三浦大輔 『愛の渦』
ー 乱交パーティから描くグロテスクでリアルな人間像
第50回 岸田國士戯曲賞受賞
2014年 映画化
男 7 女5 上演時間 約120分
あらすじ
ロフト付き高級マンションに集う、見ず知らずの男女の乱交パーティーを描く衝撃的作品。サラリーマン、学生、保母…ごくふつうの「肉体関係者」たちが織りなす、グロテスクで精緻な人間模様。午前0時から5時まで繰り広げられる、性欲の宴をドキュメンタリータッチで描き出す。スキャンダラスで苦い、リアルを透徹した喜劇。
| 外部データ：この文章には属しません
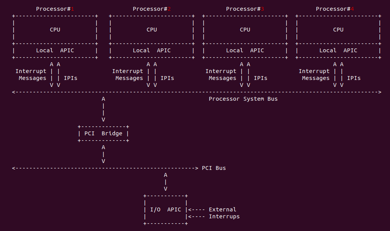This screenshot has width=390, height=231.
Task: Click the Local APIC box of Processor#1
Action: (55, 50)
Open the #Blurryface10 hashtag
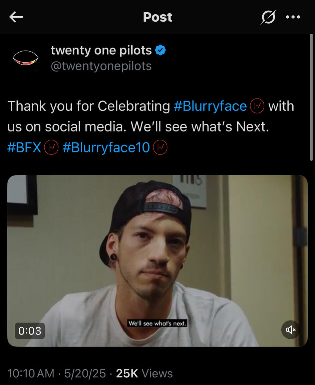This screenshot has width=315, height=385. click(106, 147)
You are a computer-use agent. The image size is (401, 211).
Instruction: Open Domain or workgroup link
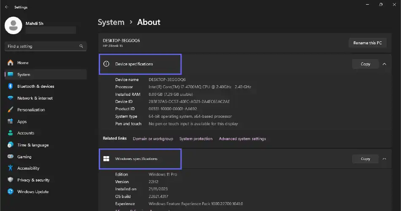153,139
愛の渦 | 演劇・ミュージカル等のクチコミ&チケット予約★CoRich舞台芸術!より引用
宮沢章夫氏の選評
ほんとうに面白かった。「乱交パーティー」というきわめてスキャンダラスな素材を扱うことで、その側面ばかりに目をとられてしまうが、その書き方の、緻密さや、ひとつひとつの行為をていねいに表現してゆく筆致が、素材と奇妙な対照をなして興味深かった。登場するのは、ぱっと見には、ろくでもない人物ばかりだ。だが、そうしたグロテスクな人間関係が苦い喜劇になっている。男の携帯電話から、パーティーに参加した女の履歴を消させるだけという一連の行為を作家が執拗に描くとき、そのどうでもいいような手続きがきわめて現実的で、人はこうした、どうでもいい行為の連続のなかに生きているのを、読む者は知る。やはり苦い喜劇だ。